Professor of Cognitive Sciences

UC Irvine
1929-2017
Vision scientists will be sorry to learn that Tom Cornsweet died on November 11 2017, at age 88, in Prescott Arizona, his home for many years. His death followed a long illness and was not unexpected. After earning a Ph.D. from Brown in 1955, Tom taught at Yale and the University of California, Berkeley, and finally the University of California, Irvine, where he held appointments in the departments of Cognitive Sciences, Electrical Engineering and Computer Science, and Ophthalmology. He retired from UCI in 1999, but remained active in applied research and development on ophthalmic instruments, as he had been throughout his career—his early work on eye tracking and image stabilization at the Stanford Research Institute (now SRI International) in the 1960s and 70s led eventually in 1973 to the first commercially viable automated refracting device, the Acuity Systems 6600 Auto-Refractor.

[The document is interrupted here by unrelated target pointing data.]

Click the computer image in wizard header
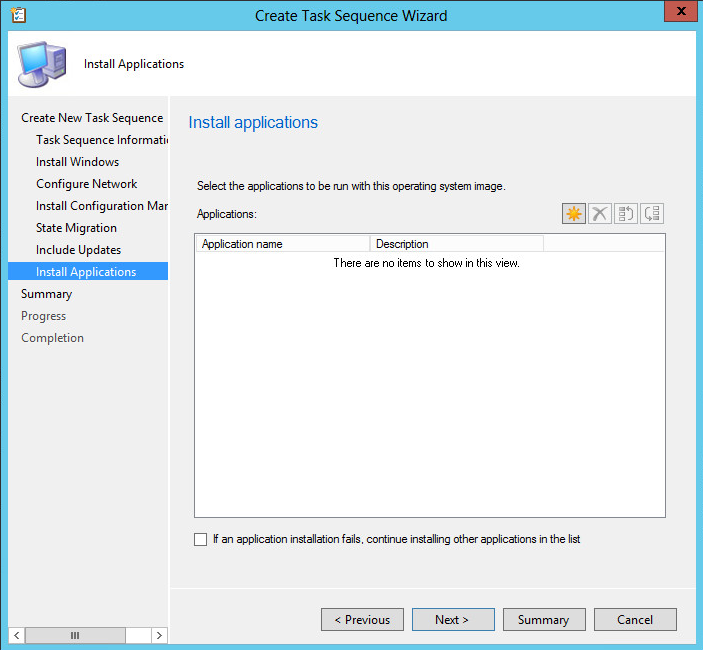The image size is (703, 650). point(41,64)
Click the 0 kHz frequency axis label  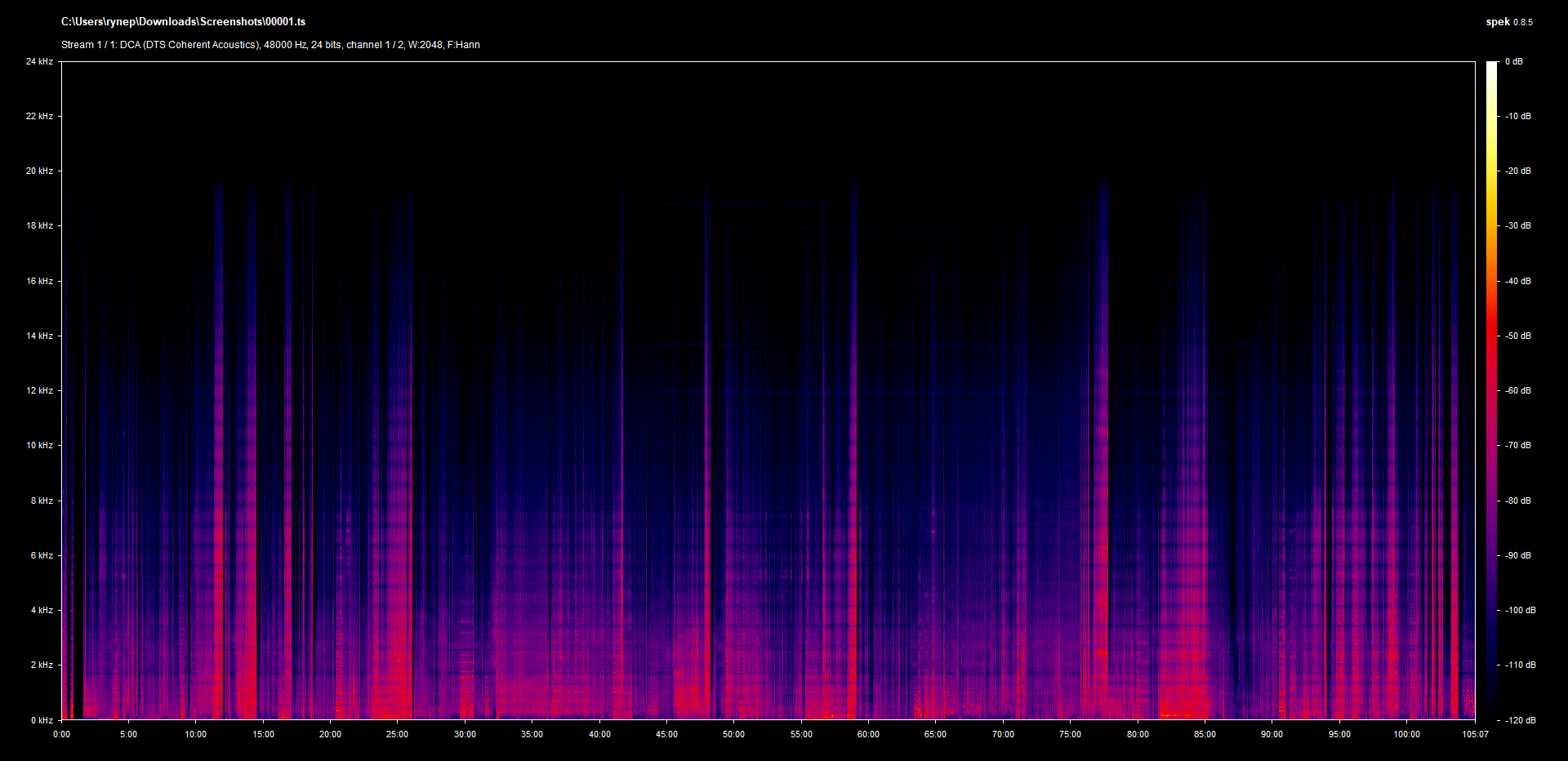click(42, 720)
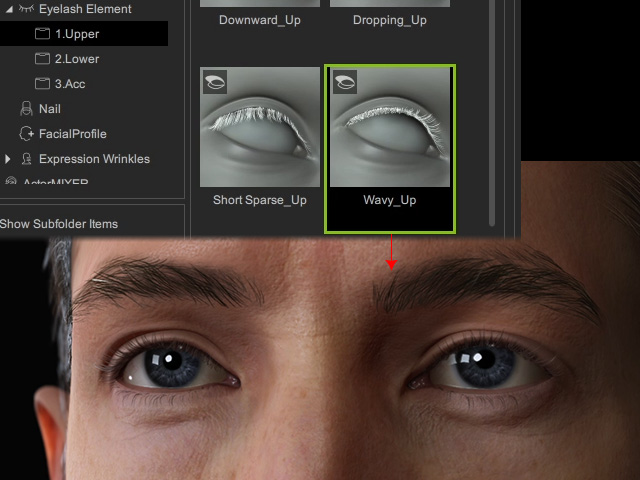Click the FacialProfile category icon
Screen dimensions: 640x480
point(26,134)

Altogether he obtained 40 patents. His final official position, from 2013-2015, was Chief Scientist at Brien Holden Vision Diagnostics, where he continued to develop ophthalmic instruments of his own invention.

In basic vision science Tom is probably best known today for his discovery of the remarkable brightness phenomenon known generally as the Cornsweet Illusion (or sometimes the Craik O’Brien Cornsweet Illusion, acknowledging earlier investigators). He described and analyzed this effect in his classic 1970 textbook, Visual Perception, which has always been widely regarded as a model of scientific exposition. This is especially true of its treatment of color vision—even today it remains arguably the best starting point for understanding color matching phenomena—and also for clarifying the distinction between visual phenomena, like color matching, where genuine scientific explanation is possible, and other phenomena, such as color appearance, where the private nature of subjective experience makes it unclear how the usual tools of science can be applied. Along with scientific hardware—lenses and such—Tom had a great passion for rigor in scientific thinking, which he shared (indeed, insisted on) with his students (Davida Teller being best known) and colleagues.  Those fortunate to work with him always found it a uniquely valuable experience—one is tempted to say even ennobling. He will be greatly missed as a scientist and as a friend.